Just take a familiar tune and change the lyrics to suit the purpose. Not only will you be able to ease your child through a task or transition that he or she might find difficult or distressing, you will be using singing to provide a valuable learning experience.

Songs can help children’s language learning, their ability to break down a task into steps— good for cognitive development/problem solving—and their self-help skills. Most of all, sharing a moment of musical togetherness can turn boring tasks into a game and sometimes make tricky moments calmer and happier, just like Mary Poppins!

Don’t worry if you’re not an Australian Idol contestant—children love music and they love to share in doing things with you, regardless of your singing quality!
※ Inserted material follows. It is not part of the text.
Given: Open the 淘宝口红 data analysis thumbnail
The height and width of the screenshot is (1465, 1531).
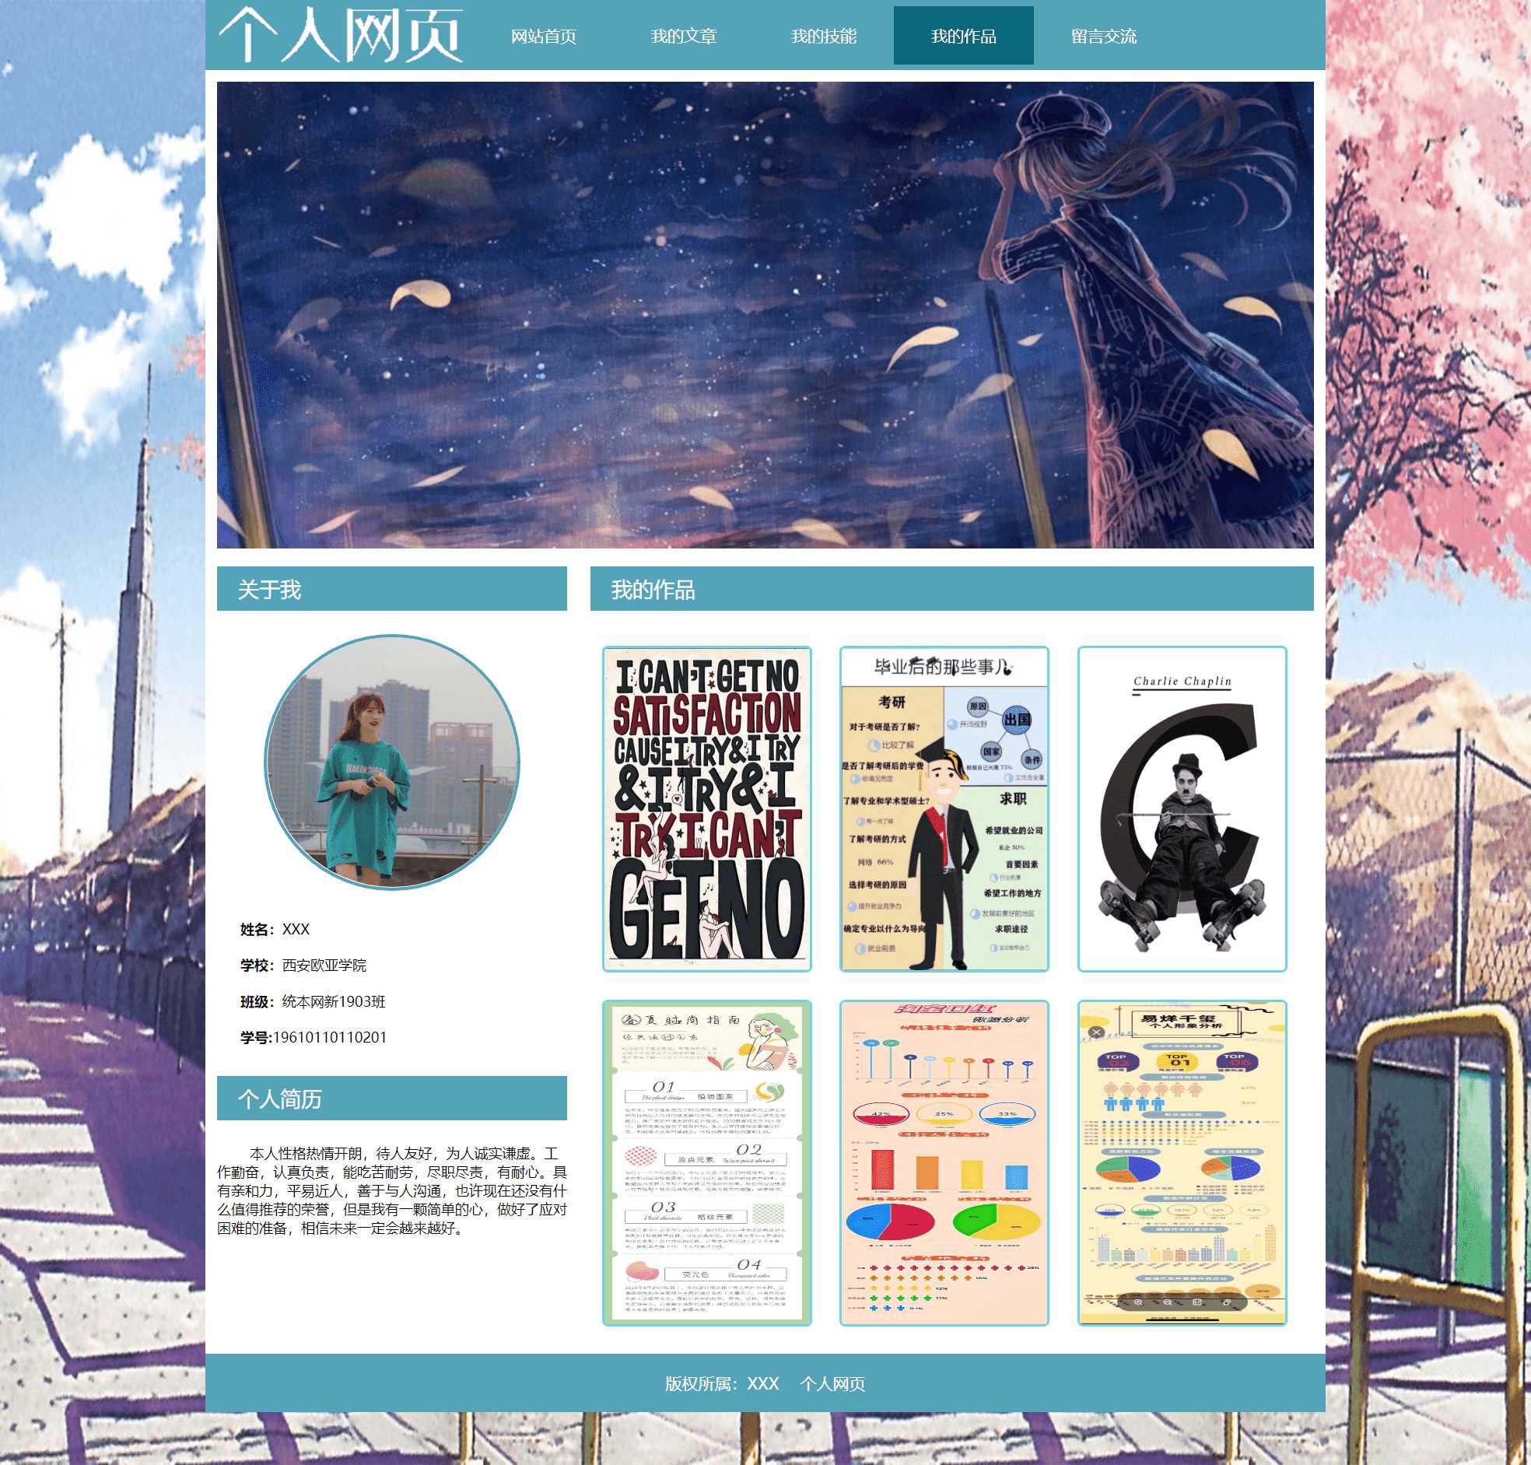Looking at the screenshot, I should click(943, 1162).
Here are a few examples you might like to try (the underlined sections can be adapted for whatever purpose you need):

 

Tune: Here We Go Round the Mulberry Bush
Purpose: Teeth cleaning

This is the way we clean our teeth,

Clean our teeth, clean our teeth,

This is the way we clean our teeth,

To make them strong and shiny.

 

Tune: The Farmer in the Dell
Purpose: Crossing the road

Hold a grown up’s hand, hold a grown up’s hand

When cars are near the safest thing is to

Hold a grown up’s hand

 

Here’s a lovely little video about tidying up toys.

Perhaps you’ve already discovered the magic of music with your children.  There’s always space in the day for an extra song! Happy singing.